This ‘Chart of the week’ examines the recent spell of low wind generation in Victoria and associated elevated prices.
Previously, ‘Chart of the week’ issue 78 highlights the risk of wind droughts within the National Electricity Market (NEM) due to the high correlation of wind fronts both within states and in neighbouring jurisdictions. Victoria is identified as most vulnerable due to its low insolation levels, high degree of correlation of wind and relatively high demand. In addition, with the current high utilisation of gas for heating, any push towards electrification of appliances would further increase demand for electricity during the winter months.
Figure 1 shows the half-hourly generation by technology within Victoria over the second week of July 2021 (6 July to 13 July) against Victoria’s 30-minute spot price.
Minimal wind generation is observed from 6 July to 10 July, with the Victorian wind farms averaging a capacity factor of 7% over this period. From 6 July – 9 July, prices reflected this wind shortage in averaging $240 over this four-day period, and the cap price hit numerous times, with only one brown coal unit (LYA4) being unavailable over this period (Unit 3 of Yallourn did experience an outage from the period of 10 July to 11 July). As the wind returned, prices then averaged
$65/MWh from 11to 13 July, indicating how wind is increasingly important in influencing the price setting in Victoria.
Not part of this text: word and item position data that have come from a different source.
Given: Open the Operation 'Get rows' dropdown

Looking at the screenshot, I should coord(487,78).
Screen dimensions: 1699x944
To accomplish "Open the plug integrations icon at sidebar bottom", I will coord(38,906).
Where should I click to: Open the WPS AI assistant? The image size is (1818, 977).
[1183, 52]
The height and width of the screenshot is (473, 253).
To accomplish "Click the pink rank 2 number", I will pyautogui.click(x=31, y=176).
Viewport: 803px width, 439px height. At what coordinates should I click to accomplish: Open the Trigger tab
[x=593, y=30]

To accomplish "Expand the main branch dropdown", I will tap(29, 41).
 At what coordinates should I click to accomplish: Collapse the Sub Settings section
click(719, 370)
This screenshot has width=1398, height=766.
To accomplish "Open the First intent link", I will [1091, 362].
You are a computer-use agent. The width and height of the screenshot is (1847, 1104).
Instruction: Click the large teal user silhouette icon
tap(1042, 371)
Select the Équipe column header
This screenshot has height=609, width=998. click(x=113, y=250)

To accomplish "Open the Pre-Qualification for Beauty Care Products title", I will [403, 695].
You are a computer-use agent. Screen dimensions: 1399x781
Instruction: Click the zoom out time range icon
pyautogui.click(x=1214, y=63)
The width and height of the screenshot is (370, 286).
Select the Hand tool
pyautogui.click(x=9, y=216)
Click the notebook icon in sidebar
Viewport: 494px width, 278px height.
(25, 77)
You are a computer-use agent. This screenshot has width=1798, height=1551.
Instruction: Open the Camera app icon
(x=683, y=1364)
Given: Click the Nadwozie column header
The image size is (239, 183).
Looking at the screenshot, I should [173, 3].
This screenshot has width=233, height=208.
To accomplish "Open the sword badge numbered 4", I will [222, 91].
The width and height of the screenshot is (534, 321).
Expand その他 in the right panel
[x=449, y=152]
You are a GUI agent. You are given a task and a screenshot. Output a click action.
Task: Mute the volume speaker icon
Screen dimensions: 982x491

When the wind and variable renewable energy (VRE) is high, market prices tend to be comparatively low; however, during periods of low VRE, we see market prices increase rapidly.
Fast forward another 20 to 30 years when all brown coal is retired. This brief snapshot highlights how essential it is not to have all the eggs in the wind basket. Good interconnection, adequate solar resources, dispatchable technology and deep or seasonal storage, is absolutely essential for Victorian’s transition to a net zero emissions state.